Aucun des Aligné PEPP-PT les applications qui sont actuellement utilisées pour les tests ou les références se connectent aux systèmes des autorités sanitaires nationales, selon Boos – bien qu’il ait cité un test en Italie qui a été connecté au système de santé d’une entreprise pour exécuter des tests.

«Nous avons fourni aux constructeurs d’applications le backend, nous leur avons fourni des exemples de code, nous leur avons fourni des protocoles, nous leur avons fourni la science de la mesure, et ainsi de suite. Nous avons une application qui ne fonctionne tout simplement pas dans le système de santé d’un pays – sur Android et sur iOS », a-t-il noté.

Sur son site Internet, le PEPP-PT répertorie un certain nombre de «membres» d’entreprises qui soutiennent l’effort – y compris Vodafone – aux côtés de plusieurs instituts de recherche, notamment l’Institut allemand des télécommunications Fraunhofer Heinrich Hertz (HHI), qui aurait dirigé cet effort.

Le directeur exécutif du HHI, Thomas Wiegand, était également de passage aujourd’hui. Notamment, son nom figurait initialement sur la liste des auteurs du livre blanc du DP-3T. Cependant, le 10 avril, il a été retiré de la liste des fichiers README et d’auteur, selon l’historique de son document GitHub. Aucune explication du changement n’a été donnée.

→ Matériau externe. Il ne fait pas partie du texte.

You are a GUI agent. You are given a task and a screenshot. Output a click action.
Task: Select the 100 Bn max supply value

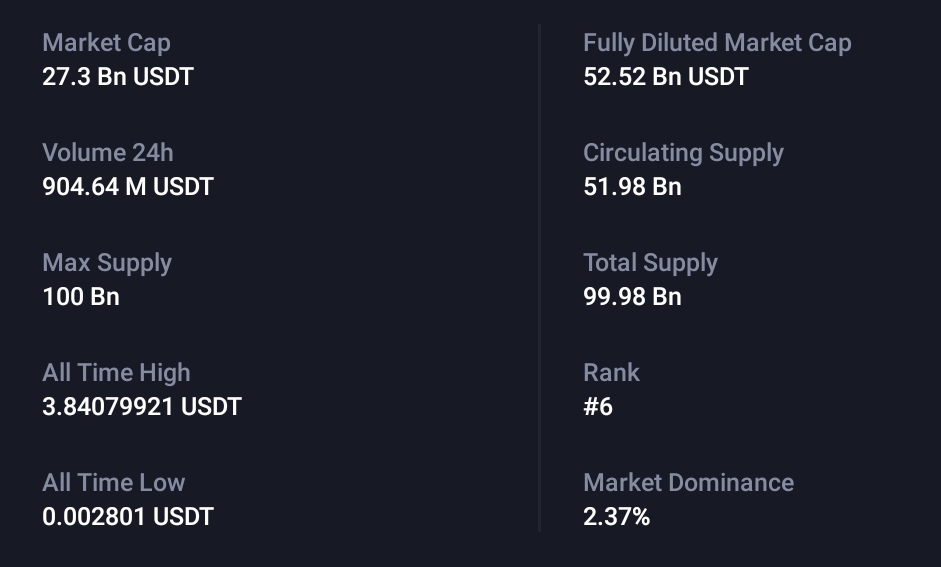81,297
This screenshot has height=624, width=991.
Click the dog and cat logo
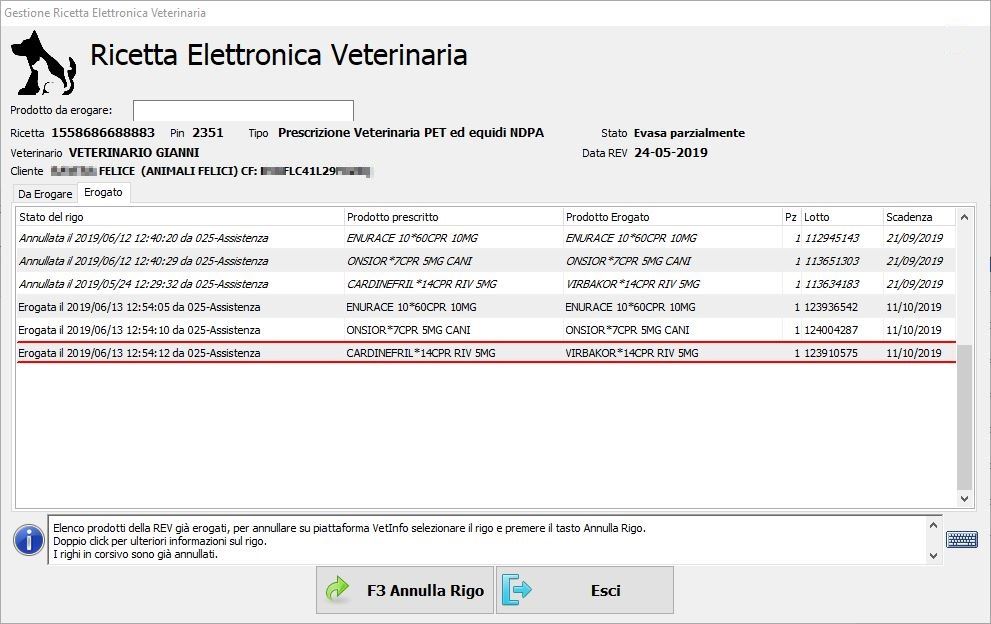pos(43,63)
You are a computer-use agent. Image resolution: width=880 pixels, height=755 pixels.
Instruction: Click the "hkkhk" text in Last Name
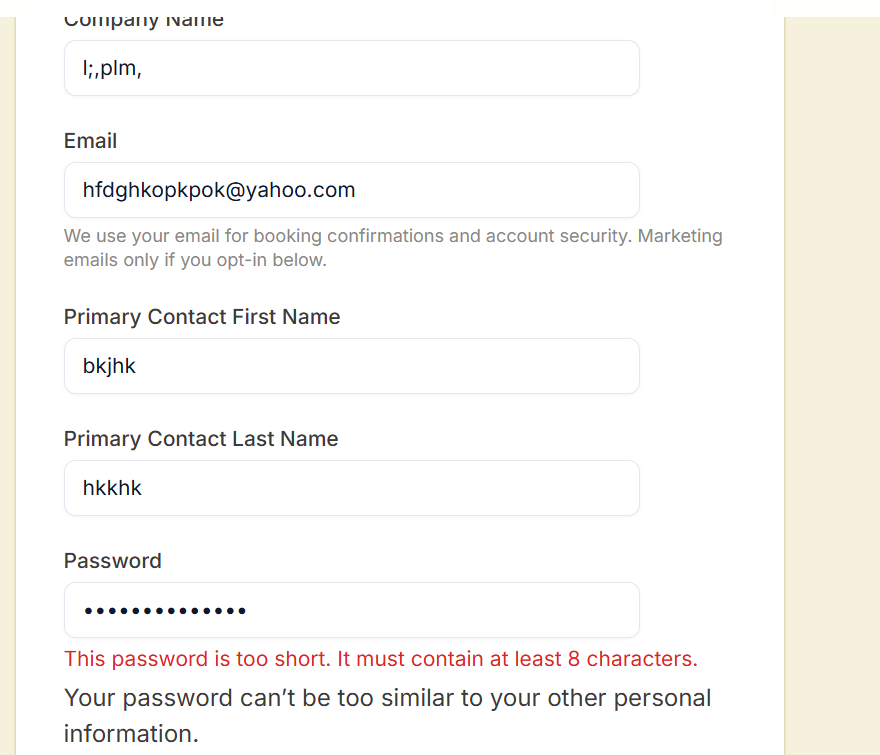112,488
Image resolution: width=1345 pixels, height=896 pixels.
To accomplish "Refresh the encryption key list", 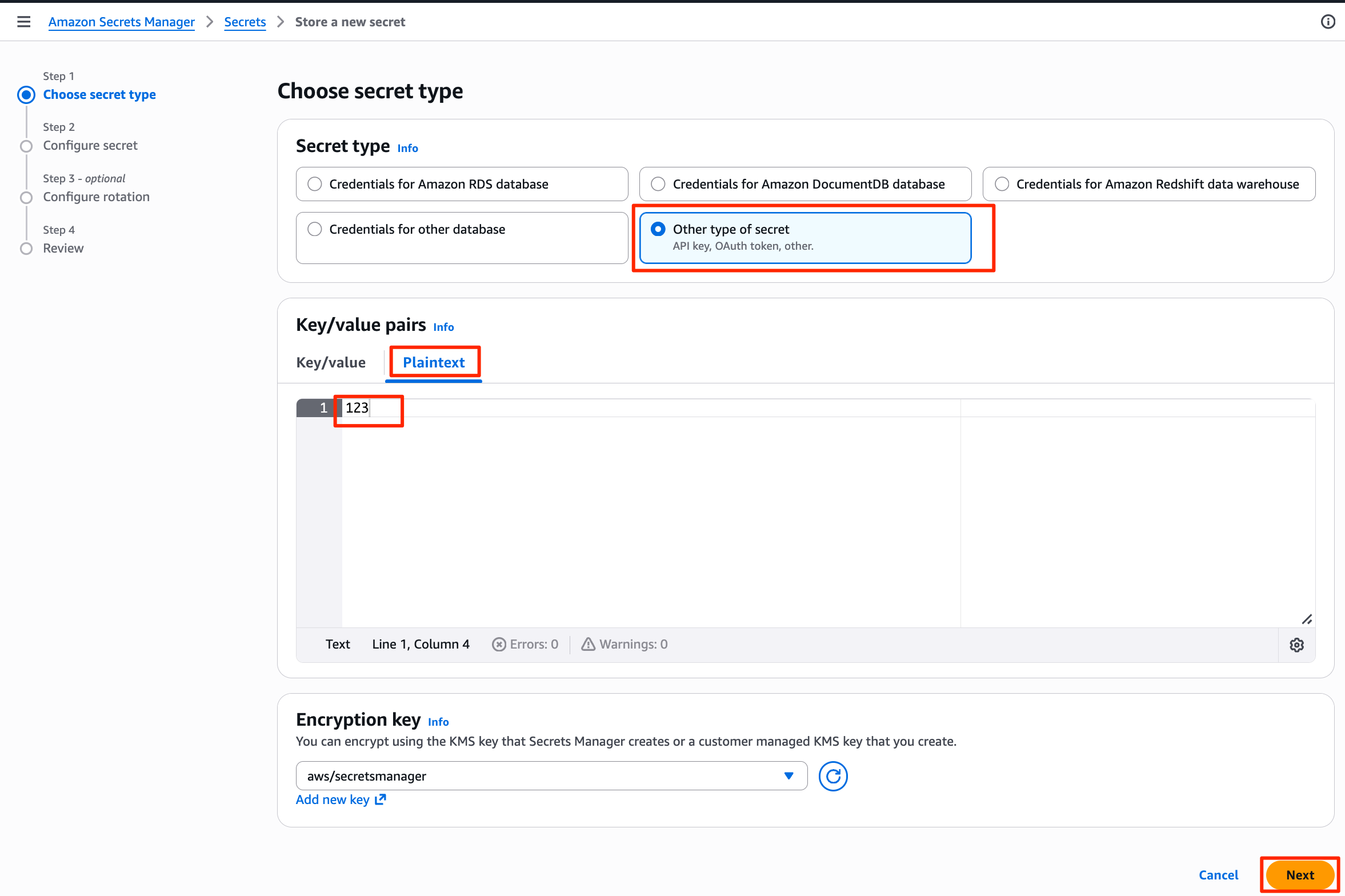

Au cours de la conférence de presse d’aujourd’hui, Wiegand a fait une intervention qui ne semble pas susceptible de lui faire aimer la communauté crypto et des droits numériques au sens large – décrivant le débat autour du système de cryptographie à utiliser pour le suivi des contacts COVID-19 comme une «  exposition parallèle  » et exprimant sa préoccupation quant à ce qu’il appelé «le débat public ouvert» de l’Europe pourrait «détruire notre capacité à nous sortir en tant qu’Européens de cela».

«Je voulais juste sensibiliser tout le monde à la difficulté de ce problème», a-t-il également déclaré. «La cryptographie n’est que l’un des 12 éléments constitutifs du système. J’aimerais donc que tout le monde revienne et reconsidère le problème dans lequel nous nous trouvons ici. Nous devons gagner contre ce virus… or nous avons un autre verrouillage ou nous avons beaucoup de gros problèmes. J’aimerais que tout le monde y réfléchisse et y réfléchisse parce que nous avons une chance si nous agissons ensemble et gagnons vraiment contre le virus. »

La conférence de presse a connu un début encore plus néfaste après que l’appel Zoom a été perturbé par des spams racistes dans le champ de discussion. Juste avant cela, Boos avait lancé l’appel en disant qu’il avait entendu « des gens plus avertis sur le plan technique que nous ne devrions pas utiliser Zoom parce qu’il n’est pas sûr – et pour une initiative qui veut la sécurité et la confidentialité, ce n’est pas le bon outil. »

«Malheureusement, nous avons découvert que beaucoup de nos collègues internationaux ne l’avaient que sur leur PC d’entreprise. Au fil du temps, soit Zoom doit s’améliorer – soit nous devons améliorer les installations. Ce n’est certainement pas notre intention de divulguer les données de ce Zoom », a-t-il ajouté.